Major Denise Sullivan made the presentation. Her broad, kind face looked pinched with exhaustion, but she stood straight and spoke without either notes or polite preliminaries. Everyone here was well beyond preliminaries.
“Analysis of cerebral-spinal tissue from those who awakened from v-comas”—she nodded at the two privates—“hasn’t, so far, turned up much more than we knew from samples taken when they were asleep. There are proteins we haven’t seen before, as well as different and new folds in proteins commonly found in the brain. Proportions of various proteins are different. Specifically—”
She went into details. The presentation was pitched badly: too simple for Zack and the other scientists, who already knew all of this, too technical for the military. Without turning his head—he didn’t want to be rude—Zack watched the two soldiers standing against the side wall. They were the most interesting people in the room. What was going on in those altered brains? Their faces gave nothing away.

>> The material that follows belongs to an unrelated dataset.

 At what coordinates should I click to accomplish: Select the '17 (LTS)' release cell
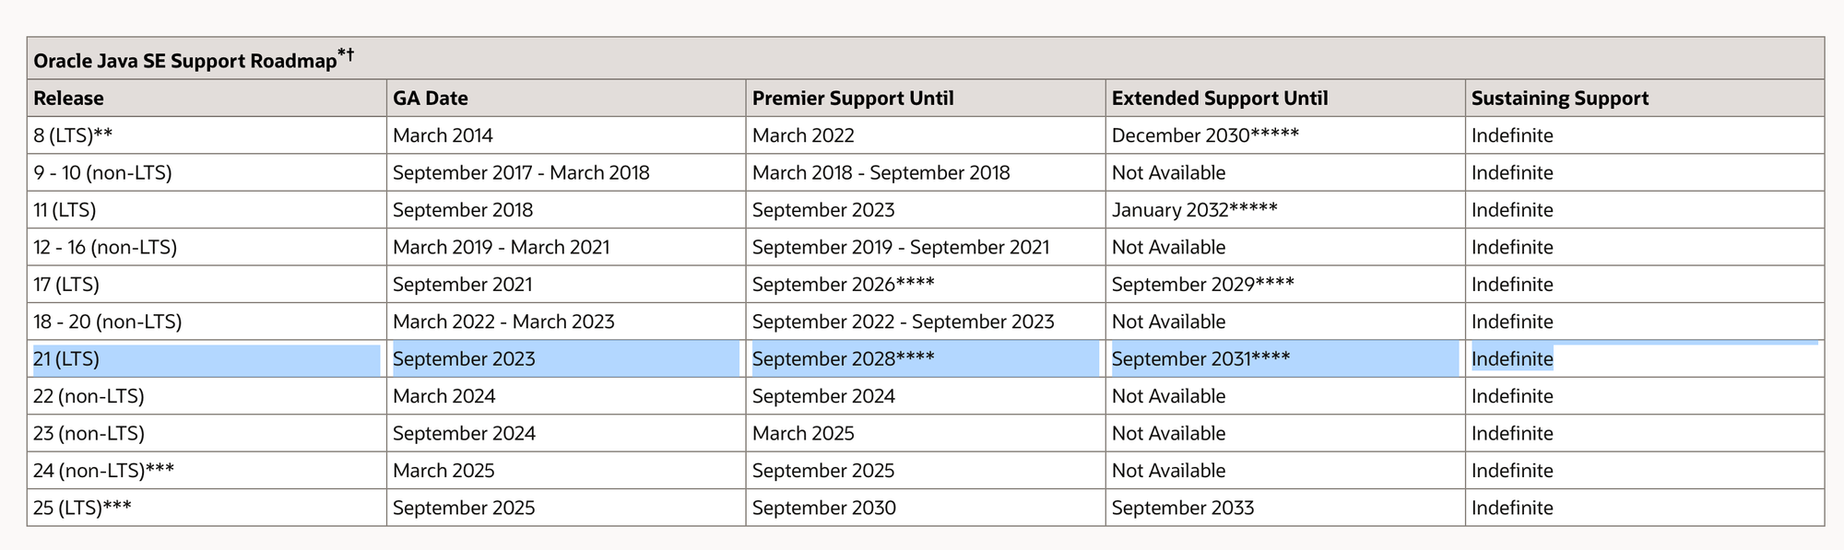(x=207, y=285)
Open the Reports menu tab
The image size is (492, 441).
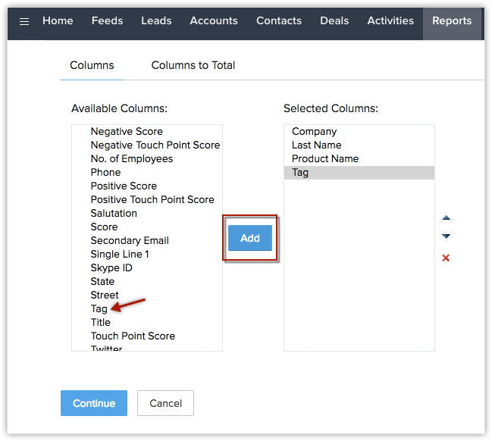(x=452, y=20)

“So in summary,” Denise finished, “at the cellular level, we cannot yet explain much. What we do know is that only people with what we’re calling ‘the coma allele’ go comatose. In the coma, profound changes occur in the brain that may indicate both increased neural connections and altered neural connections, and that the result, according to IQ tests administered to all awakened subjects, seem to show a leap forward in intelligence.
“If the increased brain activity resulted only from increased density, length, or thickness of neurons, there would probably be a problem with overheating of brain tissue, since the brain would then use more energy and so generate more heat. Human cortical gray-matter neurons already had axons that were pretty close to the physical limits. Therefore, the most likely situation is that the greater proportion of the changes in brain functioning are due to revised connections and functioning among the neurons that were already there.”